Understanding the molecular determinants of bee sensitivity to pesticides

Bees are among the world's most environmentally and economically important group of insects, pollinating a remarkable diversity of flowering plants and playing a key role in the production of a wide range of food and commodity crops. However, while carrying out this ecosystem service bees can be exposed to a variety of potentially harmful toxins. These include both natural compounds, such as the defensive chemicals produced by plants, and synthetic compounds such as pesticides. Bees are often considered to be highly sensitive to such toxins, however, they have evolved sophisticated metabolic systems to detoxify many of the natural toxins encountered in their environment. Our recent work on four managed bee species has shown that these biotransformation pathways can also protect bees against certain synthetic insecticides. Specifically, we showed that a small number of bee enzymes belonging to the cytochrome P450 superfamily can efficiently detoxify certain insecticides. However, not all bee species have such P450 enzymes, and we have shown that one species of leafcutter bees that lacks them is thousands of times more sensitive to certain insecticides than other managed bee species that have them. This finding has significant implications for the safe use of insecticides, and thus it is now imperative to understand which species of bees have P450 enzymes that provide protection against certain insecticides and which do not.

This project will address this knowledge gap by harnessing the dramatic increase in genome and transcriptome sequences available for bees to understand the evolution and function of key cytochrome P450 enzyme families in this group of insects. In the first objective of the project we will use a comparative genomic approach (comparing the complement and relationship of P450s in different bee species) to predict which bee species have P450s that are preadapted to detoxify certain insecticides. These predictions will be tested by functionally expressing candidate bee P450s in the laboratory and examining their capacity to detoxify insecticides. Our preliminary work on a managed solitary bee species has identified significant genetic variation in the genes encoding the P450s that metabolise certain insecticides, however, the consequences of this on bee sensitivity to insecticides is unclear. Thus, the second objective of the project will identify genetic variation in insecticide metabolising P450s in a model solitary and social bee species. The consequences of this genetic variation on the ability of the encoded P450s to detoxify insecticides will be established using our functional pipeline. The work conducted in Objective 1 and 2 will provide an extensive dataset on the efficiency of different bee P450 enzymes in metabolising insecticides. In the third objective this will be leveraged to understand why certain P450s can metabolise insecticides but not others. We will identify amino acid residues in bee P450 enzymes that are critical in determining insecticide metabolism and the key structural groups of insecticide chemistry they interact with.
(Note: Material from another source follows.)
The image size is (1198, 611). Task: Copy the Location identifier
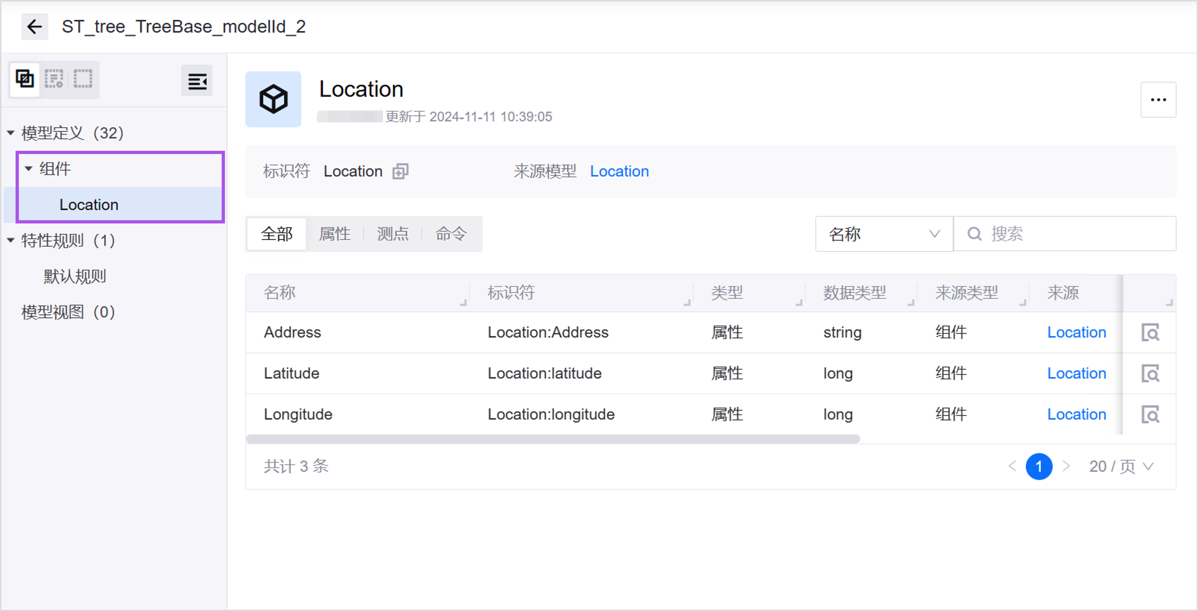click(400, 171)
The data generated in this project will fundamentally advance our understanding of the evolution of P450 enzymes in bees, and will have significant applied impact in relation to safeguarding bees from potentially harmful pesticide exposure. A key outcome of the project will be the development of a robust framework that can be used to predict the sensitivity of bee species to existing and future insecticides. This is of value as it can be used to identify pesticide use that poses high risks to bees, and will directly inform the development of more accurate pesticide risk assessment frameworks. Finally, the knowledge and tools generated in the project will greatly accelerate the development of next-generation bee-safe insecticides.
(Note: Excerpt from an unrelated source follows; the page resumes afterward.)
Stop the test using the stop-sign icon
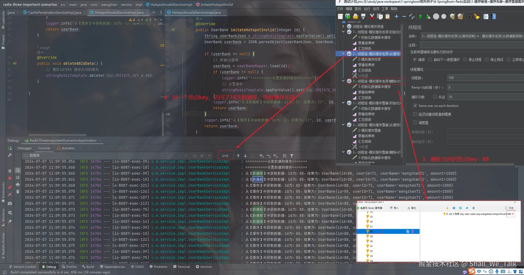This screenshot has width=524, height=275. 436,16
Pesticides continue to play a key role in modern agriculture by controlling plant pests and diseases and securing quality and yield in plant production. However, there is an urgent need to ensure that non-target organisms such as bee pollinators are not harmed by existing pesticides, and develop new compounds that show high efficacy against crop pests but low toxicity to non-target beneficial insects. We have recently demonstrated that some managed bee species have P450 enzymes that provide strong protection against certain insecticides. However, we have also shown that these enzymes are not ubiquitous across all bee species, and that species that lack them can be several orders of magnitude more sensitive to certain insecticides. Thus it is now imperative to understand which species of bees have P450 enzymes that can detoxify insecticides and which do not. This project will meet this need by characterising the evolution and function of key P450 subfamilies in bees and developing a robust framework that can be used to predict the sensitivity of bee species to existing and future insecticides. We will use genomic and functional approaches to: a) Understand how P450s involved in detoxification have evolved across bee pollinators, and which bee species encompassing key bee genera have P450s that metabolise insecticides, b) characterise the level of genetic variation in key P450 subfamilies within model bee populations and how this affects insecticide metabolism, and c) identify key structure/function determinants of bee P450/insecticide interactions, i.e. which amino acid residues in bee P450s are critical in determining insecticide metabolism and which structural groups of insecticide chemistry they interact with. The knowledge generated will allow us to predict and avoid negative outcomes of pesticide use, inform the development of robust pesticide risk assessment frameworks for bees, and facilitate the development of next-generation bee-safe insecticides.